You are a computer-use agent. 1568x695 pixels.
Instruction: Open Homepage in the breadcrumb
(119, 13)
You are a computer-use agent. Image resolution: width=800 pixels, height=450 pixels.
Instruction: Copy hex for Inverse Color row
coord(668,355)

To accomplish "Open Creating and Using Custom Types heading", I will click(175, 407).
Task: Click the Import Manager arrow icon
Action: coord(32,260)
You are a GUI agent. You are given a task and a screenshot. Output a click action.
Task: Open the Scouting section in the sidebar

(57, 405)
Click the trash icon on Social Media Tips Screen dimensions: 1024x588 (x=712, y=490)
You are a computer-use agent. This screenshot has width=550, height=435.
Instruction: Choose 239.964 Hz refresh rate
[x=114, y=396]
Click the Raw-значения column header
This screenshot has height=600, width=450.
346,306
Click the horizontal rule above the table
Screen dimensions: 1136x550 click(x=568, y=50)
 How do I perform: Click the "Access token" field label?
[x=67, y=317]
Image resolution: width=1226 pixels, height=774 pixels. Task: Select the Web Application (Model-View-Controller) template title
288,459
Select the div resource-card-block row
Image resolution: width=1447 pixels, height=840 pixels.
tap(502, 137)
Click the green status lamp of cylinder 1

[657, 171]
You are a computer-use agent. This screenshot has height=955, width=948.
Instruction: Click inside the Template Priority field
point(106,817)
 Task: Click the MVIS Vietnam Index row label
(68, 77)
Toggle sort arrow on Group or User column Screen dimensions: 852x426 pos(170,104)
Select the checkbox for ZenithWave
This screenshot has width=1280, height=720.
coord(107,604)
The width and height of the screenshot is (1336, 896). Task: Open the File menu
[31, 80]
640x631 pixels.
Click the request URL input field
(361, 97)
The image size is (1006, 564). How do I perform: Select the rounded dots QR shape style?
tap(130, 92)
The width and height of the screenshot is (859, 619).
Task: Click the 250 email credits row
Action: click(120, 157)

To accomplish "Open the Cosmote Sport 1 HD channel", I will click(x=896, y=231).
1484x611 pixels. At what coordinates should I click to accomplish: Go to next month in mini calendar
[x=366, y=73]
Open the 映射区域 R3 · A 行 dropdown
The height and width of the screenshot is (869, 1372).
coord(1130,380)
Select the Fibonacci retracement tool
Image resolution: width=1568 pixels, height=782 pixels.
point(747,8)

□ □ □

• [REQUIRED WORK]: The entire set of records should be returned exactly.

• [RESULT OF THIS EXERCISE]:
You are a computer-use agent. 1568x695 pixels.
Instruction: Open Homepage in the breadcrumb
(119, 13)
You are a computer-use agent. Image resolution: width=800 pixels, height=450 pixels.
Instruction: Copy hex for Inverse Color row
coord(668,355)

To accomplish "Open Creating and Using Custom Types heading", I will click(175, 407).
Task: Click the Import Manager arrow icon
Action: coord(32,260)
You are a GUI agent. You are given a task and a screenshot. Output a click action.
Task: Open the Scouting section in the sidebar

(57, 405)
Click the trash icon on Social Media Tips Screen dimensions: 1024x588 (x=712, y=490)
You are a computer-use agent. This screenshot has width=550, height=435.
Instruction: Choose 239.964 Hz refresh rate
[x=114, y=396]
Click the Raw-значения column header
This screenshot has height=600, width=450.
346,306
Click the horizontal rule above the table
Screen dimensions: 1136x550 click(x=568, y=50)
 How do I perform: Click the "Access token" field label?
[x=67, y=317]
Image resolution: width=1226 pixels, height=774 pixels. Task: Select the Web Application (Model-View-Controller) template title
288,459
Select the div resource-card-block row
Image resolution: width=1447 pixels, height=840 pixels.
tap(502, 137)
Click the green status lamp of cylinder 1

[657, 171]
You are a computer-use agent. This screenshot has height=955, width=948.
Instruction: Click inside the Template Priority field
point(106,817)
 Task: Click the MVIS Vietnam Index row label
(68, 77)
Toggle sort arrow on Group or User column Screen dimensions: 852x426 pos(170,104)
Select the checkbox for ZenithWave
This screenshot has width=1280, height=720.
coord(107,604)
The width and height of the screenshot is (1336, 896). Task: Open the File menu
[31, 80]
640x631 pixels.
Click the request URL input field
(361, 97)
The image size is (1006, 564). How do I perform: Select the rounded dots QR shape style?
tap(130, 92)
The width and height of the screenshot is (859, 619).
Task: Click the 250 email credits row
Action: click(120, 157)

To accomplish "Open the Cosmote Sport 1 HD channel", I will click(x=896, y=231).
1484x611 pixels. At what coordinates should I click to accomplish: Go to next month in mini calendar
[x=366, y=73]
Open the 映射区域 R3 · A 行 dropdown
The height and width of the screenshot is (869, 1372).
coord(1130,380)
Select the Fibonacci retracement tool
Image resolution: width=1568 pixels, height=782 pixels.
point(747,8)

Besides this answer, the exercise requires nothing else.